Los ciberdelincuentes utilizan promociones falsas a nombre del supermercado La Anónima para vaciar cuentas y solicitar créditos. Se difunde por WhatsApp y la justicia local ya investiga los primeros casos.
El Ministerio Público Fiscal de San Juan emitió una advertencia urgente a la población ante la aparición de una modalidad de fraude electrónico que opera en el territorio provincial. La maniobra delictiva recurre a la difusión masiva de mensajes falsos a través de la aplicación de mensajería WhatsApp, donde se promocionan beneficios comerciales inexistentes con el único propósito de capturar credenciales bancarias y datos sensibles de adultos mayores.
La ingeniería social utilizada por los estafadores aprovecha el reciente desembarco de la cadena de supermercados La Anónima en la provincia. Los delincuentes envían propuestas apócrifas que prometen un descuento del 40% en compras corrientes junto con la adjudicación de un supuesto bono extraordinario de 100.000 pesos destinado exclusivamente al sector pasivo.
El proceso de defraudación se activa cuando se induce a la víctima a entablar una videollamada o a ingresar a hipervínculos externos sospechosos.
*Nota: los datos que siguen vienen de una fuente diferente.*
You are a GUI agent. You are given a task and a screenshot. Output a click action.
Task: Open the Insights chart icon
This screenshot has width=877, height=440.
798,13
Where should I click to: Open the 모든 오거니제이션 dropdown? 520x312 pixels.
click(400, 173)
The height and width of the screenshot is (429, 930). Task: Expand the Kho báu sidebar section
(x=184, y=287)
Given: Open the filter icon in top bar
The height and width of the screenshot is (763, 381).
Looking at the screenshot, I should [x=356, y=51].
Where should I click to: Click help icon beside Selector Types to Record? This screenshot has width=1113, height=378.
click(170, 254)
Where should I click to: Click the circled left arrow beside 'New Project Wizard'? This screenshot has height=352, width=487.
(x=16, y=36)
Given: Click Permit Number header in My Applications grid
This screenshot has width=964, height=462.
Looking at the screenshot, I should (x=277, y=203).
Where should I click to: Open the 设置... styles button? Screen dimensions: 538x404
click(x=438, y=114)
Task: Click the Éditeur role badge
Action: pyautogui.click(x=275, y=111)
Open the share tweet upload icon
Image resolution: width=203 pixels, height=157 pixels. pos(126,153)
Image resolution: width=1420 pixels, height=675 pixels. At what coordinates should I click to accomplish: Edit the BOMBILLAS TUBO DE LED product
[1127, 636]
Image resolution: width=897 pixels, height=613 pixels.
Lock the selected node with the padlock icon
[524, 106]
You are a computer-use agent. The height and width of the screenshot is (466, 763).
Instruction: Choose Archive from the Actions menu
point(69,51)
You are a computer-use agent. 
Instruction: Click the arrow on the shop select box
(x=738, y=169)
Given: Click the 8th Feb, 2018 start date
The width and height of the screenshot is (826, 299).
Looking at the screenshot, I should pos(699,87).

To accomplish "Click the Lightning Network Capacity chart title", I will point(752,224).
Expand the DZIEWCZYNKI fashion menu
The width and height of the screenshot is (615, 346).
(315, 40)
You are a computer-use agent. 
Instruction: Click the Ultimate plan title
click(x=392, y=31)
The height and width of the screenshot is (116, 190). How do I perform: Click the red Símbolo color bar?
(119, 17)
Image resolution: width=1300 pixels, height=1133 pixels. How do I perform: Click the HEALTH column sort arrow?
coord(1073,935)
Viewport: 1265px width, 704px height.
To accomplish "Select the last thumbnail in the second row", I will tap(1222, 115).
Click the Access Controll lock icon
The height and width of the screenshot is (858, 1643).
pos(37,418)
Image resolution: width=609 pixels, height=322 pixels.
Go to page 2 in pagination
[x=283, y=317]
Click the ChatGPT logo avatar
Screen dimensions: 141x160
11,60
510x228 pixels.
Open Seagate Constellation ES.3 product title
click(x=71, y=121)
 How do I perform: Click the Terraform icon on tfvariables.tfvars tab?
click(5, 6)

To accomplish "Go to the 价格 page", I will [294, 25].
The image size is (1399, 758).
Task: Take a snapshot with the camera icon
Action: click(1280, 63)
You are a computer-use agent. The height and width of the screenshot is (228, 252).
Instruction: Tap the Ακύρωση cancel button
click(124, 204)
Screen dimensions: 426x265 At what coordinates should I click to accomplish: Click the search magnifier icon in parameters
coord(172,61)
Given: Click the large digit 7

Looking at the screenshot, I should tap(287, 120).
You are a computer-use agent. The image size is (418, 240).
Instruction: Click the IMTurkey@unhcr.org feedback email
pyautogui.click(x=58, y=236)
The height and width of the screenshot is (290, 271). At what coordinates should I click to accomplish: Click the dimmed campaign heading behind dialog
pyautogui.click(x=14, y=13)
Bajo engaño, los atacantes persuaden a los usuarios para que revelen códigos de verificación o claves token, tomando el control inmediato de sus billeteras virtuales, homebanking y cuentas de ahorro, lo que les permite realizar transferencias de fondos no autorizadas o gestionar préstamos preaprobados a nombre de los damnificados.
"Las autoridades judiciales confirmaron que, si bien se busca determinar el alcance total de la maniobra, ya existen expedientes bajo investigación para individualizar el origen de los mensajes", señalaron fuentes del Ministerio Público.
Hasta el momento, los organismos competentes no han consolidado el número definitivo de personas afectadas en los departamentos sanjuaninos, pero ratificaron que los equipos especializados en cibercrimen se encuentran procesando denuncias y analizando la ruta digital de los enlaces fraudulentos para bloquear los servidores utilizados por las organizaciones delictivas.
Frente al incremento de estas prácticas de suplantación de identidad corporativa, el organismo judicial recordó que las firmas comerciales nunca solicitan datos confidenciales, contraseñas ni códigos de seguridad por vías informales o llamadas telefónicas.
La recomendación generalizada de los especialistas consiste en desestimar y eliminar cualquier tipo de comunicación que condicione la entrega de un beneficio económico a la realización de gestiones virtuales inmediatas. Asimismo, se instó a la comunidad a verificar de manera autónoma la vigencia de concursos o promociones únicamente a través de los portales web oficiales y perfiles verificados de las empresas implicadas, evitando hacer clic en enlaces provistos por remitentes desconocidos.